**Page excerpt**
NDARC Technical Report No. 174 (2004)

EXECUTIVE SUMMARY

Demographic characteristics of injecting drug users (IDU)
One hundred and fifty four IDU participated in the 2003 IDRS. Sixty eight percent were male, 86% were unemployed and the average age of respondents was 33 years. Forty seven percent had not completed any further education after school and 6% had completed a university degree. Sixty eight percent had a previous prison history. The average age of first injection was 19.9 years.

Patterns of drug use among IDU
Proportions of IDU reporting cocaine as their drug of choice decreased markedly from 19% in 2002 to 4% in 2003, and a similar pattern was seen in proportions reporting cocaine as the drug they had injected most in the preceding month (17% in 2002 to 2% in 2003). The proportion of IDU reporting heroin as their preferred drug increased from 72% in 2002 to 84% in 2003, representing the highest figure since the commencement of the IDRS. This pattern was also reflected in proportions reporting heroin as the drug injected most in the preceding month (73% in 2002 to 83% in 2003).

The proportion of IDU reporting daily heroin use in the preceding six months decreased from 53% in 2002 to 47% in 2003, which is consistent with increasing numbers reporting current engagement in drug treatment (37% in 2002 to 47% in 2003). There were fewer IDU reporting daily use than prior to the heroin shortage in 2001. Indicator data analysed showed relatively stable rates of; recorded police incidents for heroin possession/use (NSW Bureau of Crime Statistics and Research); ambulance callouts to heroin overdoses and overdose presentations to emergency departments (NSW Department of Health) in the preceding twelve months. Numbers across these data collections remained substantially lower than figures recorded prior to 2001, suggesting that the market has not returned to pre-shortage levels.

Heroin
The median price for a gram of heroin ($300) and a cap of heroin ($50) remained stable in 2003. Prices remained higher than those reported in 2000.

Heroin availability appears to have returned to some extent, with the overwhelming majority (91%) of IDU reporting that heroin was ‘easy’ to ‘very easy’ to obtain (compared to 88% in 2002). Seventy percent thought that availability had remained stable (54% in 2002). Seven percent reported that heroin was ‘difficult’ to obtain (compared to 11% in 2002) and 20% (the same as 2002) thought it had become more difficult.

Eighty one percent of IDU thought that heroin was of ‘low’ to ‘medium’ purity. NSW police seizure data indicated that the median purity of heroin remains low (approximately 30%) and has not returned to levels reported prior to 2001.

Key informant comments on the price and availability of heroin were consistent with IDU reports.

Methamphetamine
Fifty three percent of IDU had used some form of methamphetamine (speed, base or ice) in the preceding six months, a proportion comparable to 2002 (48%). Thirty one percent reported using speed (representing a slight decrease from 39% in 2002), while there was an increase in proportions using the more potent forms of methamphetamine. Thirty two percent reported using base (23% did so in 2002) and 38% reported using ice (representing a marked increase from 25% in 2002).

A ‘point’, i.e. 0.1 of a gram, was a popular purchase amount for all three forms of methamphetamine, and the median price remained stable at $50 for speed, base and ice.

**Data extracts**
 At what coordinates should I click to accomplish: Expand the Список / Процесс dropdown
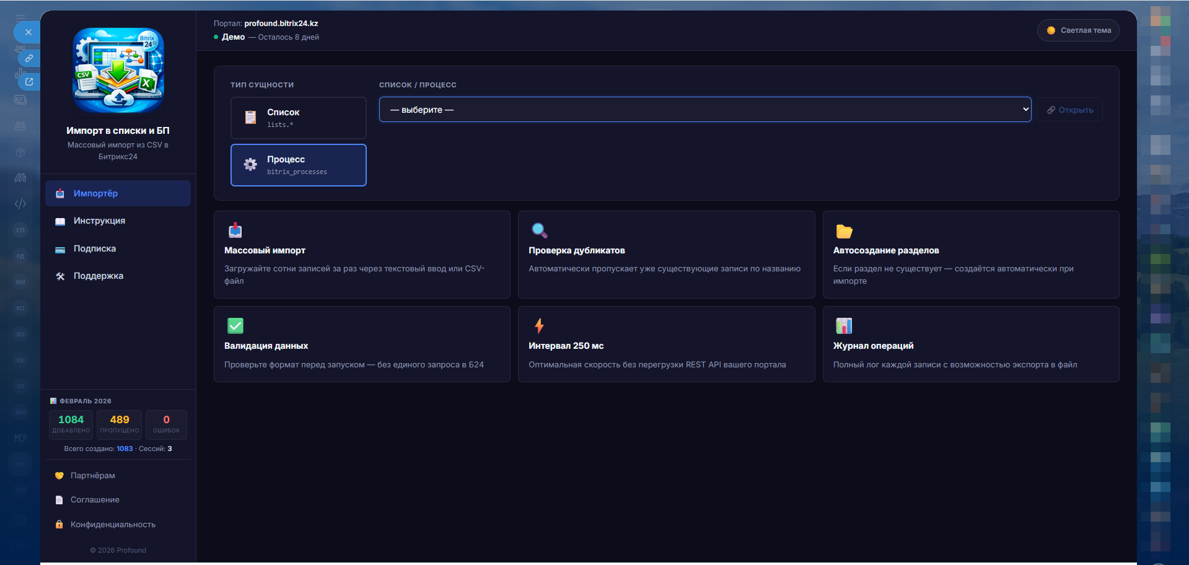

...

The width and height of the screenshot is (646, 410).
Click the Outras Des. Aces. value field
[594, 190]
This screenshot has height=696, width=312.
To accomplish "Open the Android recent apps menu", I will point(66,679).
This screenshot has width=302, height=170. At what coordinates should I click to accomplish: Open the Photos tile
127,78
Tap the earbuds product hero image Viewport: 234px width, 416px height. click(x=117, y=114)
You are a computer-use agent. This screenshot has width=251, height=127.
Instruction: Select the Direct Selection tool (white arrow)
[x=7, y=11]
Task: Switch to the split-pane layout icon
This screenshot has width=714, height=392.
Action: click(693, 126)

**Exercise 1**
List the section headings that appear under "EXECUTIVE SUMMARY" in the drug use report summary.
**Exercise 2**
Write the next passage of the drug use report summary, starting after its last sentence about the median price of a point of methamphetamine.

**Exercise response 1**
- Demographic characteristics of injecting drug users (IDU)
- Patterns of drug use among IDU
- Heroin
- Methamphetamine

**Exercise response 2**
Speed remained readily available with 75% of IDU commenting reporting that it was ‘easy’ or ‘very easy’ to obtain, and that availability had remained stable (53%) or had become easier (18%). Base was also ‘easy’ or ‘very easy’ to obtain (75%), with availability remaining stable (60%). Availability of ice increased substantially in 2003, with 80% reporting that it was ‘easy’ to ‘very easy’ to obtain (compared to 59% in 2002). Only 14% of IDU commenting thought that ice was ‘difficult’ or ‘very difficult’ to obtain compared to over half of those commenting (59%) in 2002. Consistent with reports of increased availability, 41% of IDU commenting thought that ice had become easier to obtain.

Key informants predominantly reported on ice, and comments were consistent with those of IDU.

Cocaine
The prevalence and frequency of cocaine use dropped substantially in 2003. Fifty three percent of IDU reported cocaine use in the preceding six months (compared to 79% in 2002) and median number of days use declined from 24 days in 2002 to five days in 2003. Prevalence rates were the lowest reported since 1997, as were the median number of days used.

Thirty percent of IDU reported that cocaine was ‘difficult’ to ‘very difficult’ to obtain compared to 23% in 2002, while 64% thought it ‘easy’ to ‘very easy’ (74% thought so in 2002). Approximately half of those commenting (54%) thought availability had remained stable while nearly a third (28%) thought it had become more difficult.

Despite changes in availability and use patterns, cocaine prices remained remarkably stable. The median price for a gram of cocaine has been reported as $200 since 1996, while the price for a cap has remained stable at $50 since 1998.

Key informant comments were consistent with those of IDU.

Cannabis
The cannabis market has remained relatively unchanged since the commencement of the IDRS, and the majority of IDU (79%) continued to report cannabis use. Frequency of use increased substantially from 81 days in 2002 to 180 days (daily use) in 2003.

The price of cannabis remained stable at $20 per gram and the overwhelming majority (91%) of IDU reported that it was readily available.

Key informant reports on cannabis were consistent with those of IDU.

Use of illicit pharmaceuticals
More detailed data regarding the purchase, frequency of use and injection of illicit pharmaceuticals was collected in 2003 to provide further clarification regarding the diversion of these medicines. Licit use was defined as being from a prescription in the participant’s name.

Illicit Methadone
The proportions reporting use of illicit methadone syrup in the preceding six months remained relatively stable at 18% (compared to 20% in 2002). Approximately half of this group had been engaged in methadone treatment during this period, indicating that methadone was being diverted to IDU engaged in treatment, as well as to those who were not.

Eleven percent of IDU reported injecting illicit methadone syrup in the preceding six months, and just under half (47%) of this group were engaged in methadone treatment during this period.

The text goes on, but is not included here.